══ Tekstfragment ══

13. Eiser heeft naar het oordeel van de voorzieningenrechter onvoldoende aannemelijk gemaakt dat hij in de te beoordelen periode zijn hoofdverblijf in de gemeente Zaanstad had.
Dat eiser in de Basisregistratie Personen (BRP) staat ingeschreven op het adres van de woning van zijn zoon in de gemeente Zaanstad en hij een kamer bij zijn zoon heeft, leidt niet tot een ander oordeel, nu dit niets zegt over eisers werkelijke verblijfplaats in de te beoordelen periode. Door eiser is zelf vermeld tot en met eind mei voornamelijk in Nijmegen te hebben verbleven. Dat wordt ook bevestigd door de bankafschriften waarop vooral pinbetalingen en geldopnames in Nijmegen zichtbaar zijn. Uit de bankafschriften komt niet naar voren dat eiser in de te beoordelen periode vaak in de gemeente Zaanstad verbleef. Eiser heeft verder niet onderbouwd met objectiveerbare bewijsmiddelen dat hij in de betreffende periode het centrum van zijn belangen in de gemeente Zaanstad had. De voorzieningenrechter heeft daarom geen aanknopingspunten om aan de beoordeling door het college te twijfelen.

═══
══ Aangeleverd materiaal ══

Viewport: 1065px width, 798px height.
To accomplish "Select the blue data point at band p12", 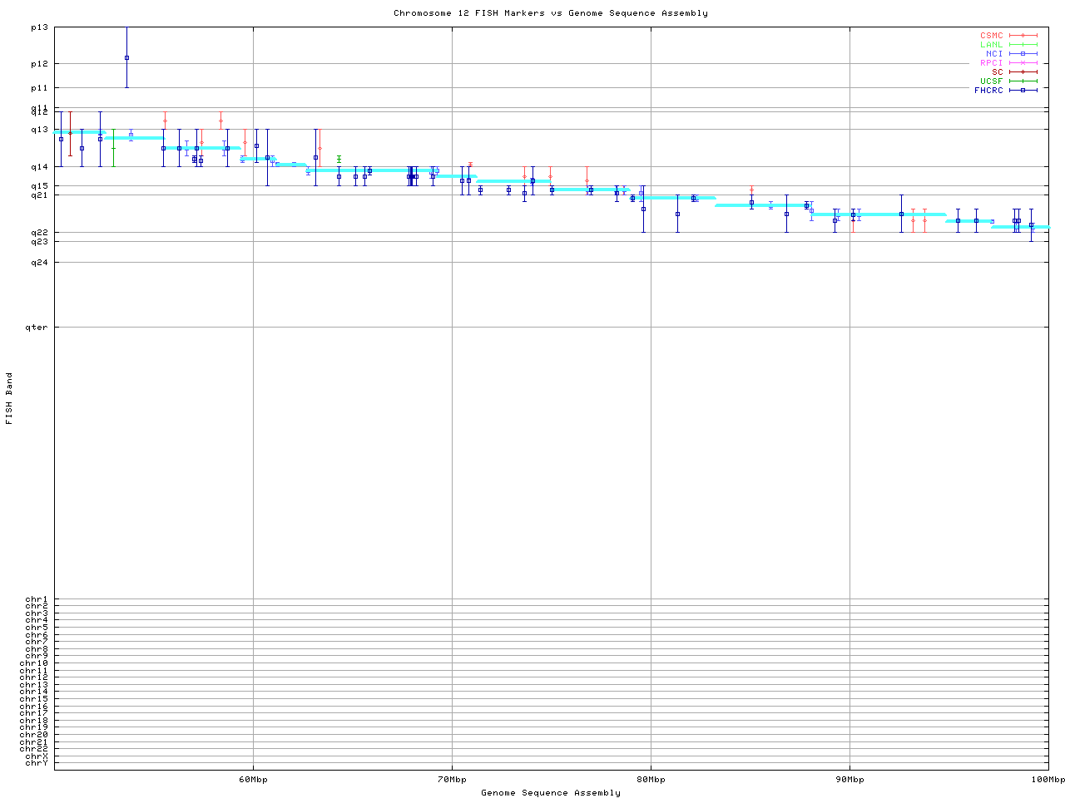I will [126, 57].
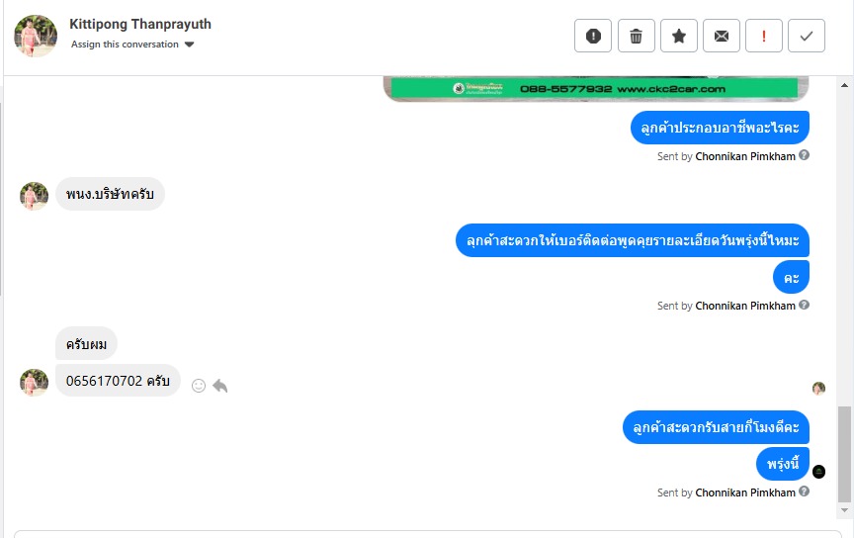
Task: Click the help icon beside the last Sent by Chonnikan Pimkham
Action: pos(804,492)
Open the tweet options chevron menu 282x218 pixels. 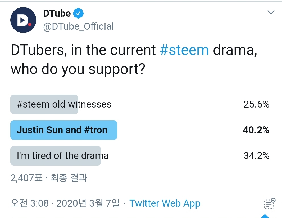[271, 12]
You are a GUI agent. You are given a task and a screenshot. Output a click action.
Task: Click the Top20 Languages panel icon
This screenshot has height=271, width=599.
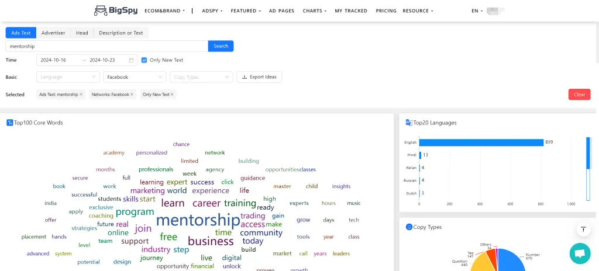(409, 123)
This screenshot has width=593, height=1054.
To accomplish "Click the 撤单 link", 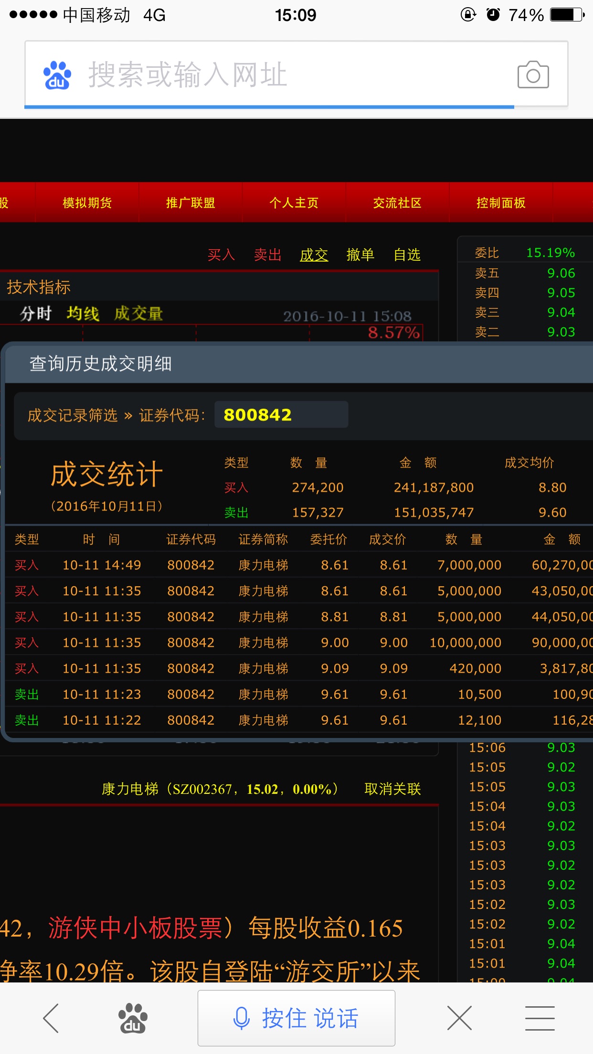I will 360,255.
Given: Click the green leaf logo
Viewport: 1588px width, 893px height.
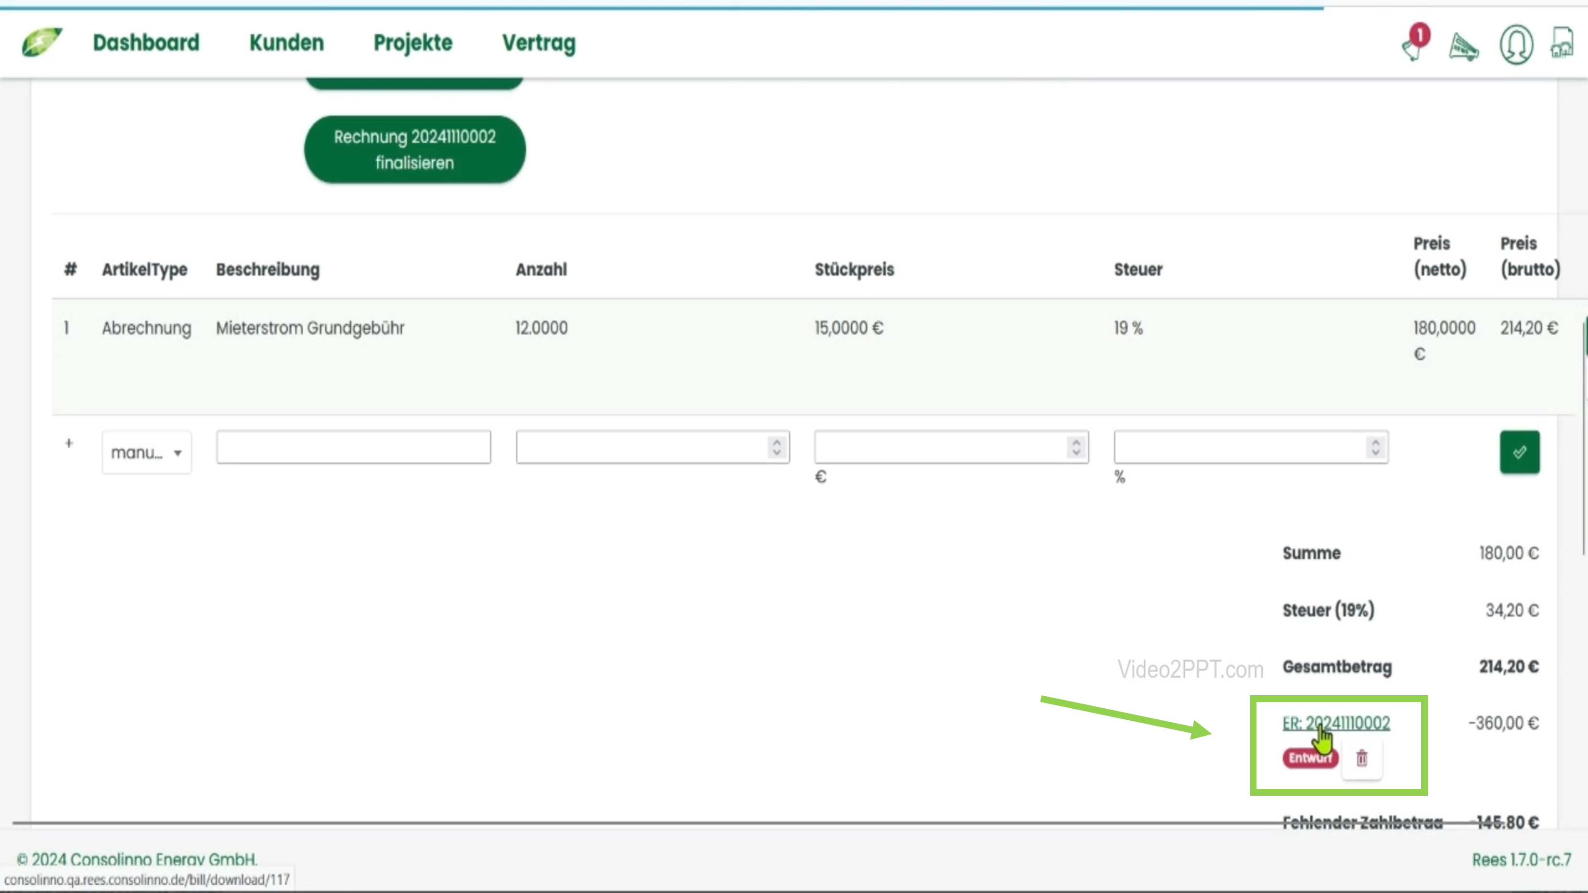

═══

*Opdracht*
Neem het stuk uit het tekstfragment over dat begint bij de woorden "Dat eiser in de Basisregistratie" en stopt na "college te twijfelen.". Hernoem daarin "bankafschriften" tot "rekeningafschriften".

*Antwoord*
Dat eiser in de Basisregistratie Personen (BRP) staat ingeschreven op het adres van de woning van zijn zoon in de gemeente Zaanstad en hij een kamer bij zijn zoon heeft, leidt niet tot een ander oordeel, nu dit niets zegt over eisers werkelijke verblijfplaats in de te beoordelen periode. Door eiser is zelf vermeld tot en met eind mei voornamelijk in Nijmegen te hebben verbleven. Dat wordt ook bevestigd door de rekeningafschriften waarop vooral pinbetalingen en geldopnames in Nijmegen zichtbaar zijn. Uit de rekeningafschriften komt niet naar voren dat eiser in de te beoordelen periode vaak in de gemeente Zaanstad verbleef. Eiser heeft verder niet onderbouwd met objectiveerbare bewijsmiddelen dat hij in de betreffende periode het centrum van zijn belangen in de gemeente Zaanstad had. De voorzieningenrechter heeft daarom geen aanknopingspunten om aan de beoordeling door het college te twijfelen.